**ASSIGNED TASK**
Where a picture occurs in the data, omit it, and copy all remaining data exactly.

**DATA SUPPLIED**
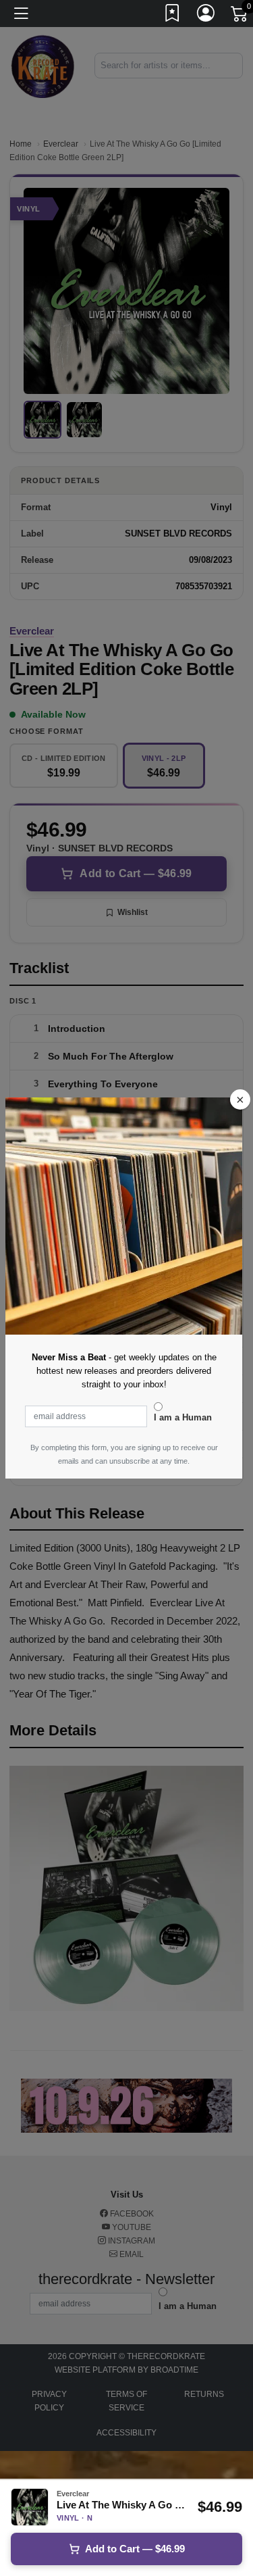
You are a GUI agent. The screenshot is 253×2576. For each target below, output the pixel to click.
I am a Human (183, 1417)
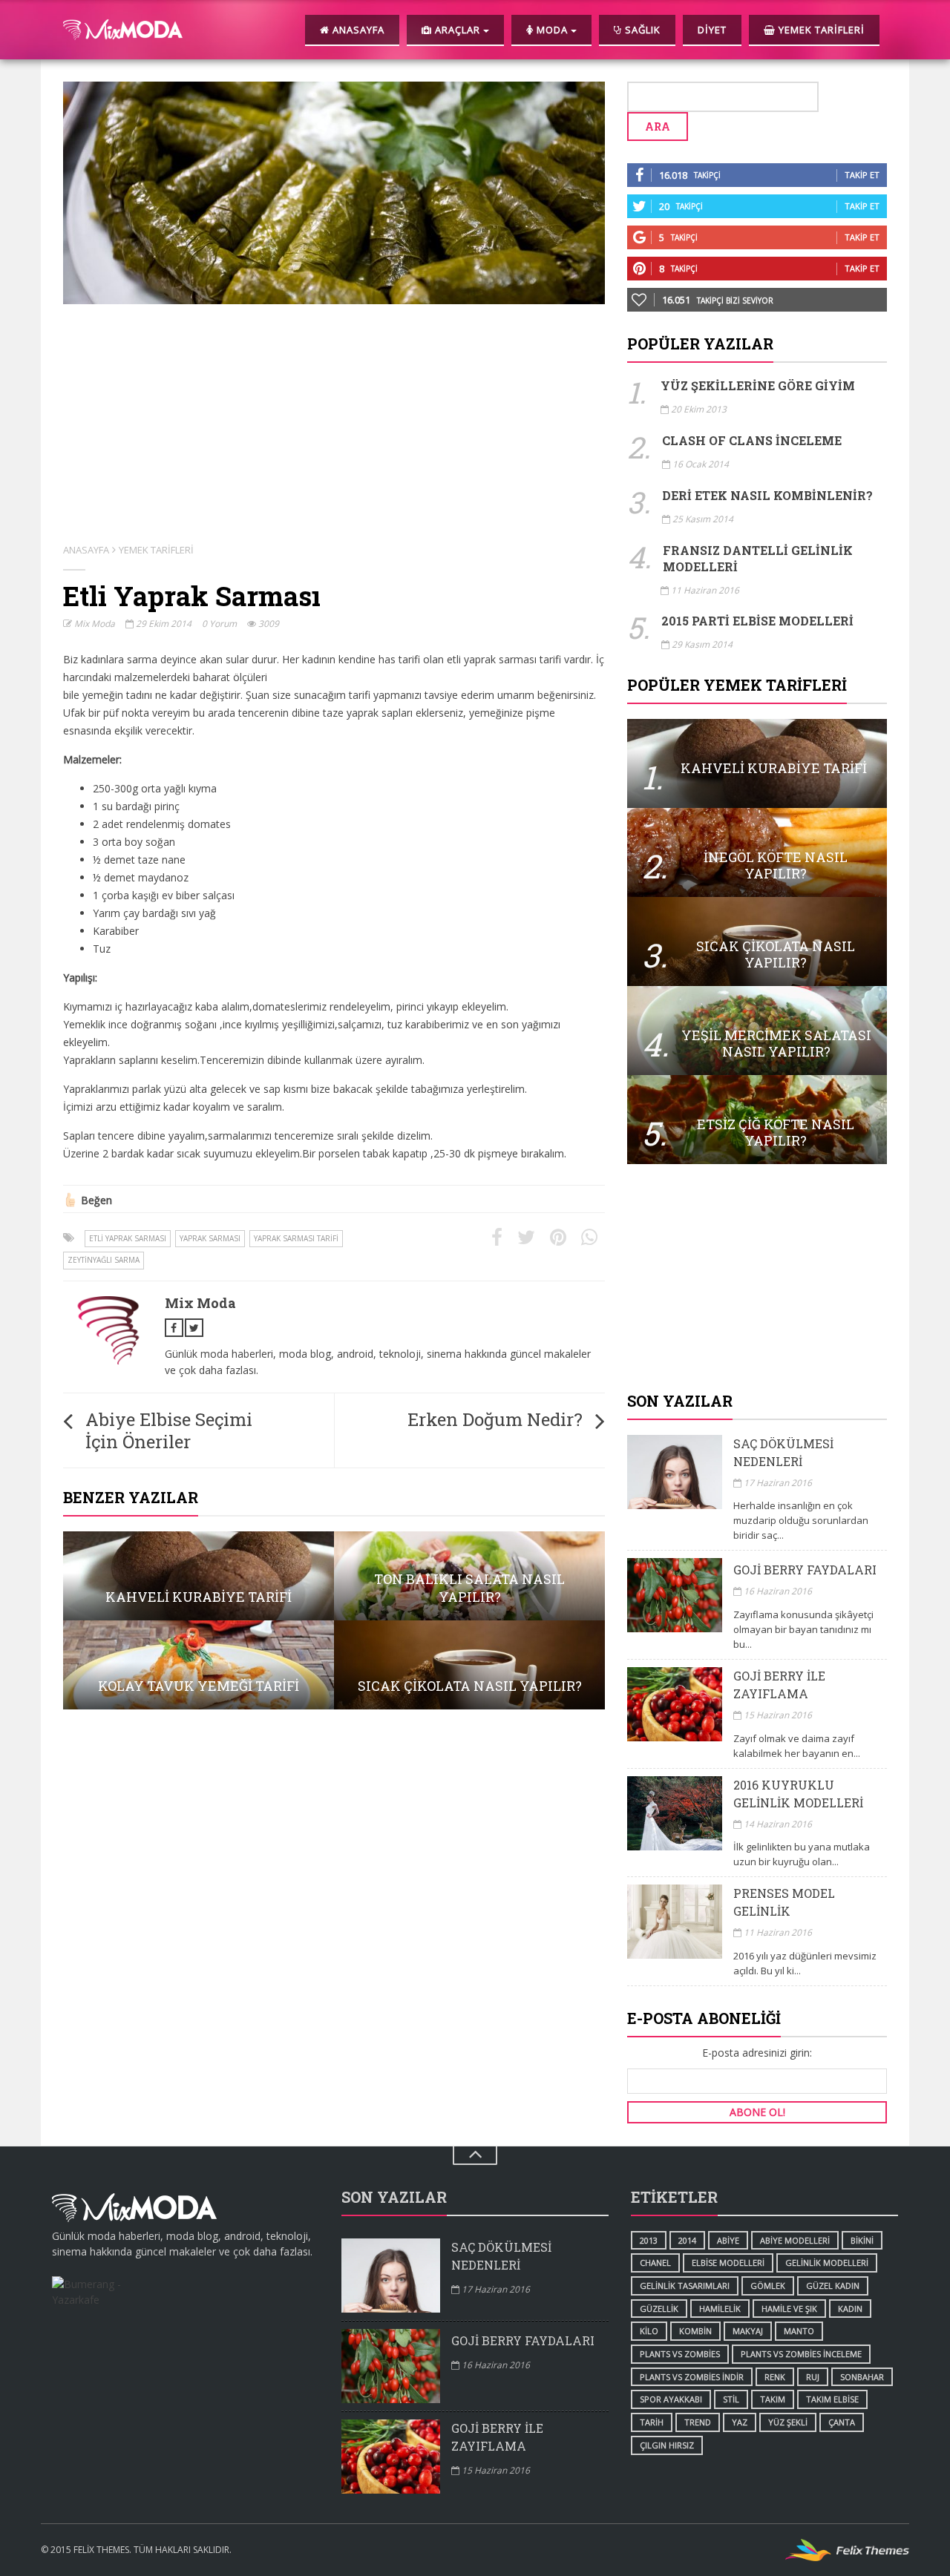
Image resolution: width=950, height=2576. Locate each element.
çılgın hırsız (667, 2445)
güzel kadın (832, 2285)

**RESPONSE TO THE EXERCISE**
You are a GUI agent. The screenshot is 253×2576. For each target below, output the pixel to click.
I am a Human (183, 1417)
Image resolution: width=950, height=2576. Locate each element.
çılgın hırsız (667, 2445)
güzel kadın (832, 2285)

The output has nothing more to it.